We have the following optimization problem in tall matrix $X \in\mathbb R^{n \times k}$
$$\begin{array}{ll} \text{minimize} & \mbox{tr}(X^T A X) + \lambda \,\mbox{tr}(X^T B)\\ \text{subject to} & X^T X = I_k\end{array}$$
where $A \in \mathbb R^{n \times n}$ is symmetric and positive semidefinite, $B \in \mathbb R^{n \times k}$ and $n>k$.
What is the solution? Is there a closed-form solution?

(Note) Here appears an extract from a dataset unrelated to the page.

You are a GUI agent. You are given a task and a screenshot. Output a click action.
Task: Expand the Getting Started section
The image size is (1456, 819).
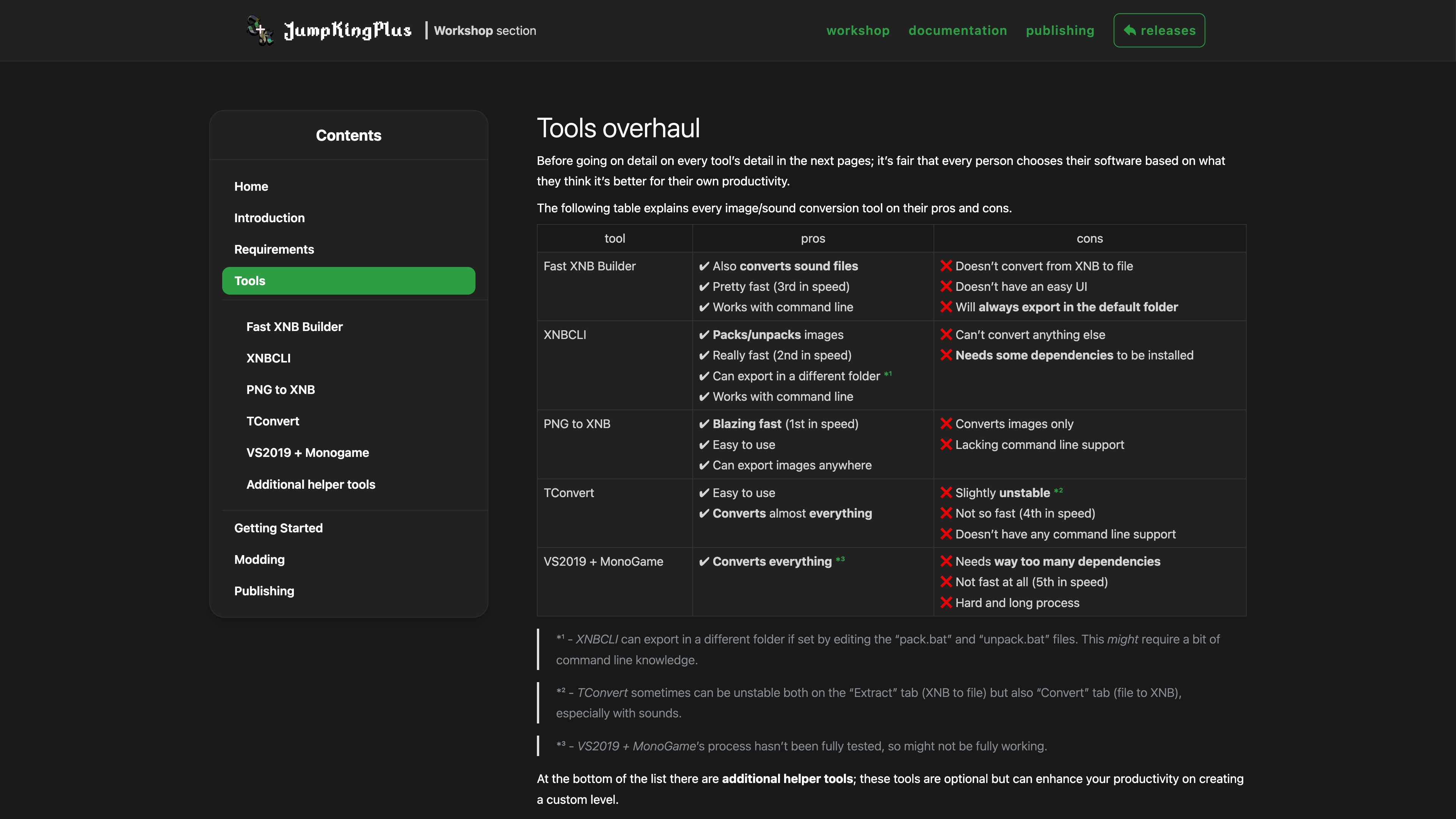point(278,528)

EDIT 1. We assume that $\lambda=1$ (change $B$ with $\lambda B$) and $A$ is only symmetric (the non-negativity has nothing to do here). $M_{n,k}$ denotes the real $n\times k$ matrices.
Let $f:X\in M_{n,k}\rightarrow tr(X^TAX)+ tr(X^TB)$. Since $Z=\{X;X^TX=I_k\}$ is compact, then the minimum of $f$ is reached in a point $X$ s.t. its derivative $Df_X(H)$ is $0$ for every $H$ in the tangent space $T_XZ$ of $Z$.

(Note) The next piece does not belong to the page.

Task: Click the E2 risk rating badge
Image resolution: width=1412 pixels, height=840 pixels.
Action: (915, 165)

$\textbf{Proposition}.$ The $X$ that realize the minimum of $f$ are among the finite (generically) set of the solutions of the system (S):
$X^TX=I_k,X^TB=B^TX,(I_n-XX^T)(2AX+B)=0$.
$\textbf{Proof}$.
$Df_X:H\in T_XZ\rightarrow tr(2H^TAX+ H^TB)$.
Now $H\in T_XZ$ iff $H^TX=K$, a skew-symmetric matrix. Since $rank(X)=k$, $X^+=X^T$ and $H^T=KX^T+U(I_n-XX^T)$ where $U\in M_{k,n}$ is arbitrary.
Finally, the condition is: for every skew-symmetric $K$ and for every $U\in M_{k,n}$:
$tr((KX^T+U(I-XX^T))(2AX+ B))=0$. It suffices to consider the following 2 cases.
Case 1. $U=0$. then $X^T(2AX+ B)$ is symmetric, that is $X^TB$ is symmetric (generically, we obtain $k(k-1)/2$ relations).
Case 2. $K=0$. Then $(I-XX^T)(2AX+ B)=0$. $\square$
Of course, there is no closed-form solution.
EDIT 2. ** In order to gain 70% in computing time, we can diagonalize $A$.
Inded $A=PDP^T$ where $P\in O(n)$ and $D$ is diagonal. We put $Y=P^TX$; note that $Y^TY=X^TPP^TX=I_k$. On the other hand, $f(X)=g(Y)=tr(Y^TDY+Y^TP^TB)$.
Thus we may assume that $A$ is diagonal (change $B$ with $P^TB$).
** An example. When $k=3,n=5$, the number of complex solutions $X$ of the system (S) is (in the generic case) $248$, that is (S) admits, on average, $\approx 16$ real solutions that remain to be tested.
EDIT 3. Answer to @Royi . I reduce the problem to solving the matricial algebraic system (S). I tested the method using the Grobner basis theory (under Maple); that works until $n=6$. For larger $n$, you (it's your business) must use numerical methods in order to obtain -at least locally- the solutions. About that, there is a problem:
We fix a large $n$. If $k=1$, then $(S)$ admits (generically) $2n$ complex solutions that is, in average, $\sqrt{2n}$ real solutions. Then, with a good software, we can find and test all these solutions.
Unfortunately, when $k$ increases , the number of solutions of $(S)$ increases dramatically until $k=n-1$; indeed, when $k=n-1$, the number of complex solutions is $2^{2n-2}$, that is, in average, $2^{n-1}$ real solutions, what is associated to an exponential complexity. Therefore, in a first step, we must localize a region (not too large) where the function $f$ reaches its minimum.